*** Passage ***

The Big O! Everything OVULATION related goes here, including OPK pics, questions about ovulation, etc.
Sun Jul 30, 2017 2:01 pm
Don't feel silly for holding out hope that there was another baby somehow holding on. I held onto similar hope that my bleeding was somehow not a mc (I only bleed very lightly with both losses, as I do with AF). But once the bloodwork work was back, I was crushed. I was also able to start processing things at that point, though.
I understand that fear of what the future holds. The statistics are in your favor, though. After one loss, most women go on to have healthy pregnancies. The only way to find out is to try again when you're ready.
I really do think your appointment will provide some closure for you, even if it is really hard to be there. All of this just takes time to process. Let me know how your appointment goes. To got this.

***

### Exercise brief:
Can you continue the forum reply about pregnancy loss from its last sentence?

*** Data extracts ***

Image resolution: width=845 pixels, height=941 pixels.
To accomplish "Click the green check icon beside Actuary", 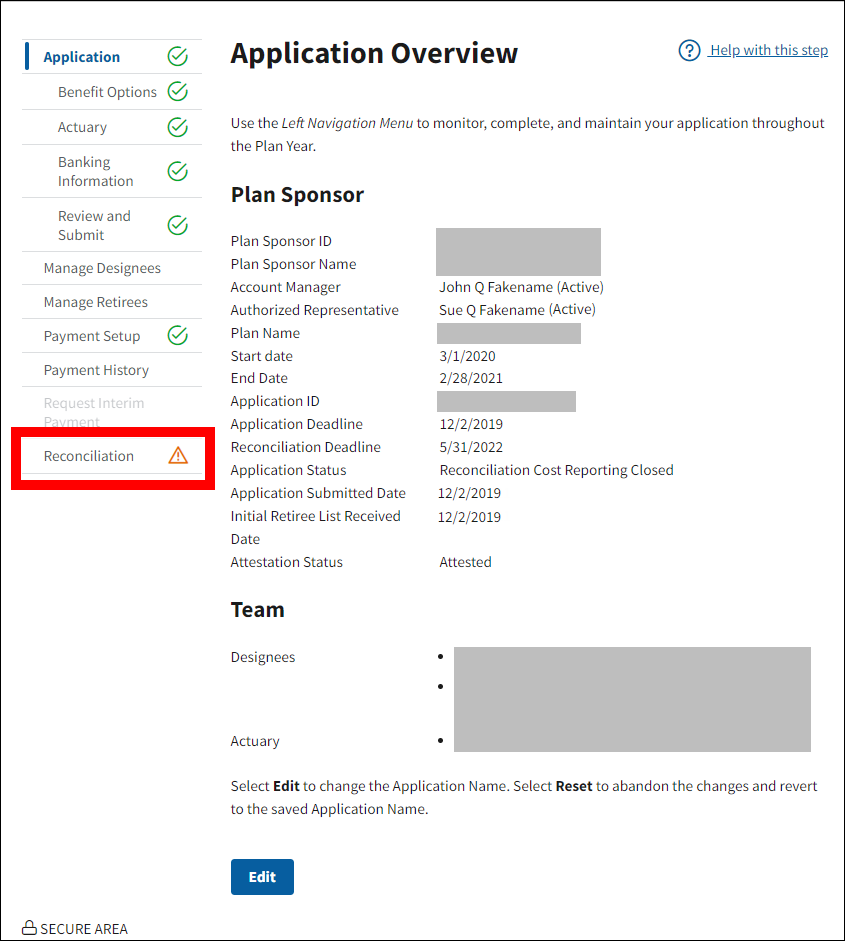I will coord(177,127).
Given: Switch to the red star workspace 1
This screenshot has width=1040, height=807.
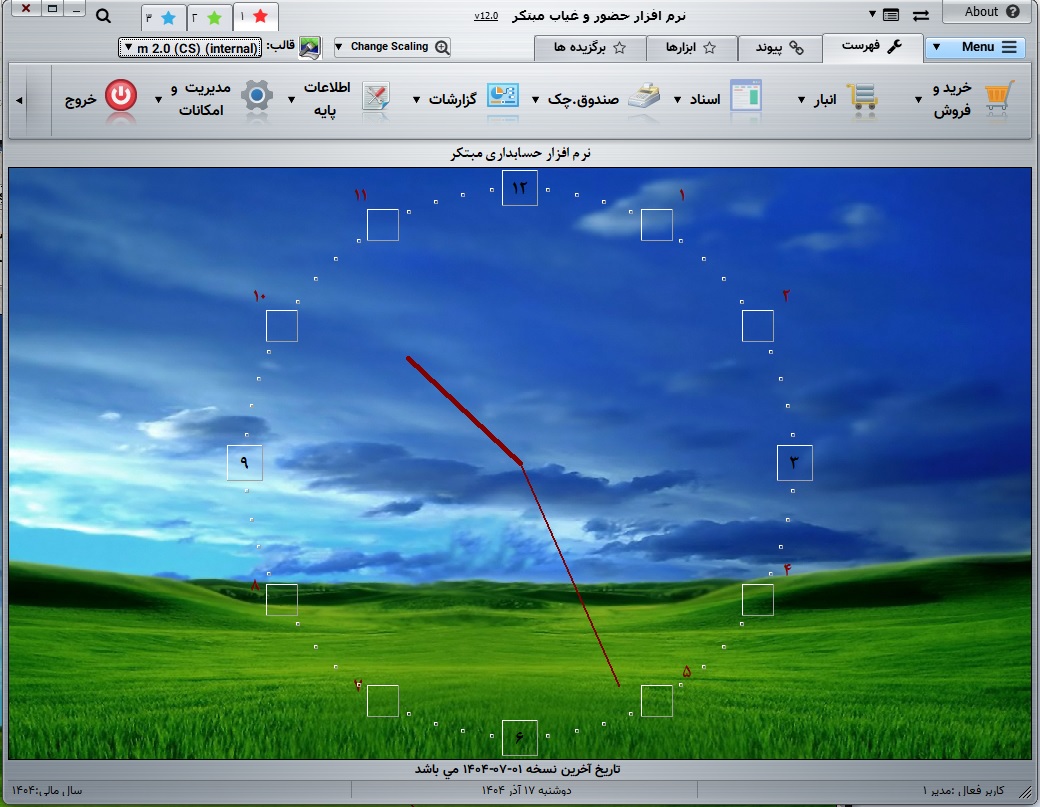Looking at the screenshot, I should click(255, 17).
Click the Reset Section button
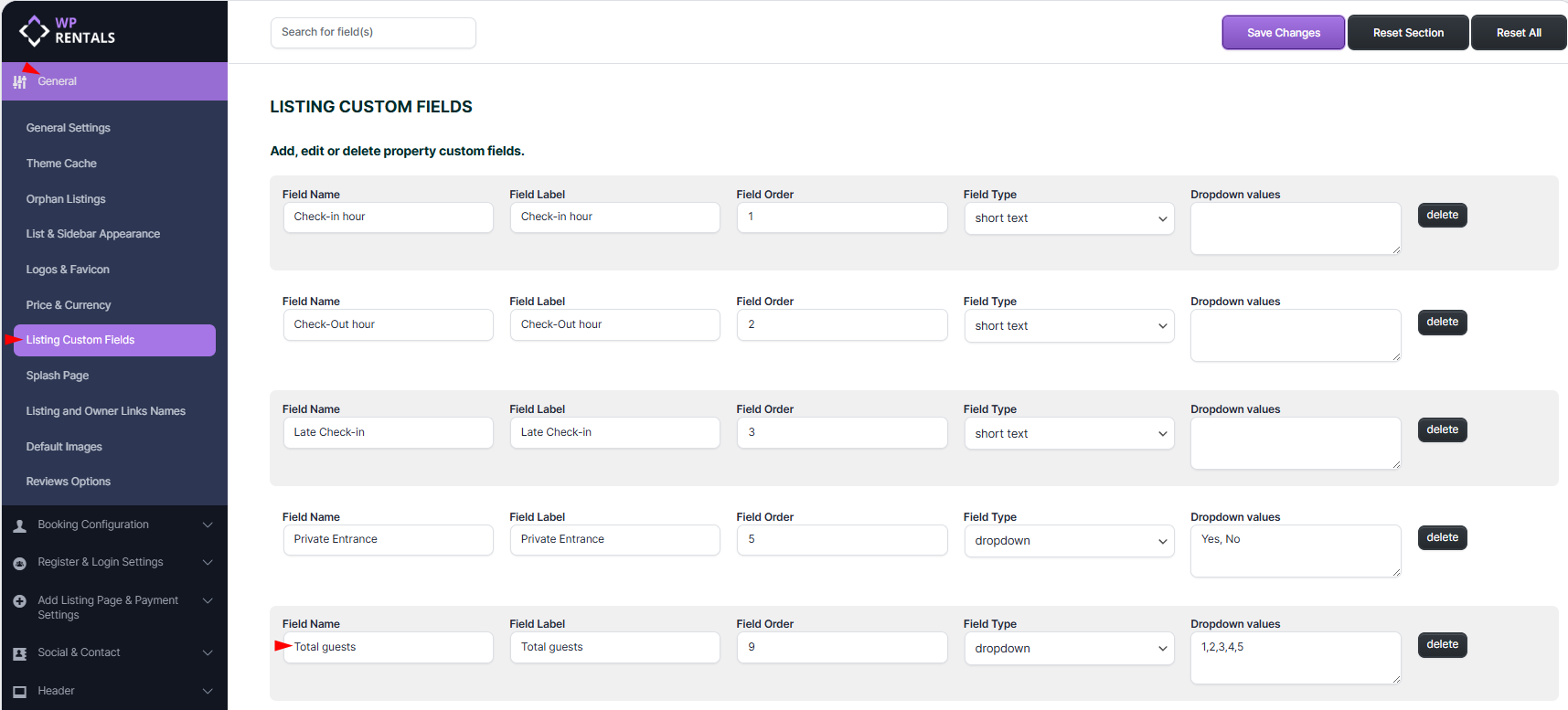This screenshot has height=710, width=1568. point(1408,33)

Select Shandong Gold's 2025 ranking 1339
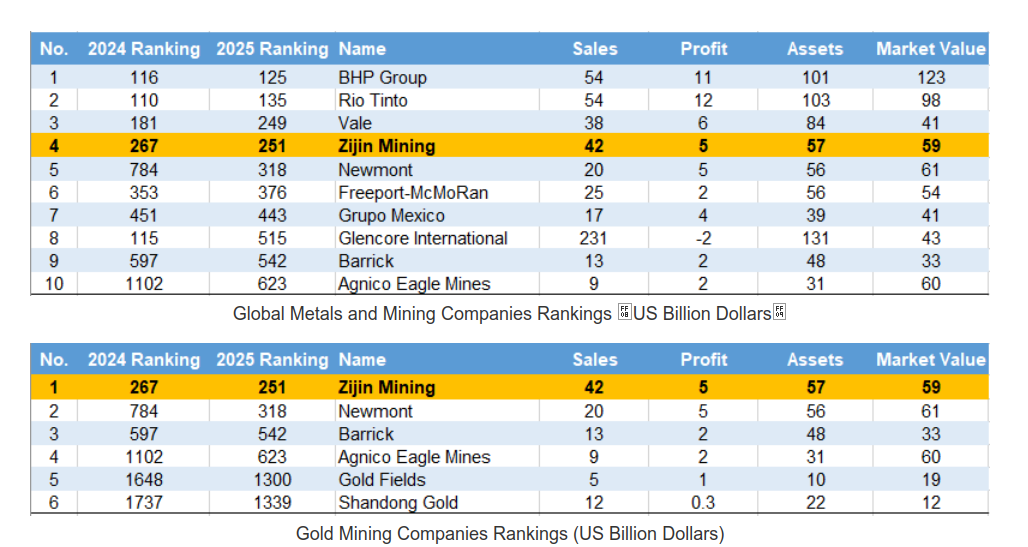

***

### Reply:
Mon Jul 31, 2017 10:05 am
Well, the doctor wasn't even there. I just got blood drawn and that was it. Didn't get to talk to anyone. They took 3 vials of blood this time instead of just one. I held it together really well. There was only one pregnant woman in the waiting room and I just tried not to pay her any attention. I'd have probably broke down had I actually gotten to talk to someone, though. Guess I'll see what they say when they call with results.
Mon Jul 31, 2017 10:14 am
Aw, that's kind of disappointing.
I'm glad you got through it ok, though. Do you know when they expect to get back to you?
Mon Jul 31, 2017 11:20 am
I think they're going to call me sometime tomorrow. I'm ready to know something and atleast get a few questions answered.
Is it normal that my bleeding keeps going back and forth from dark or bright red to brown?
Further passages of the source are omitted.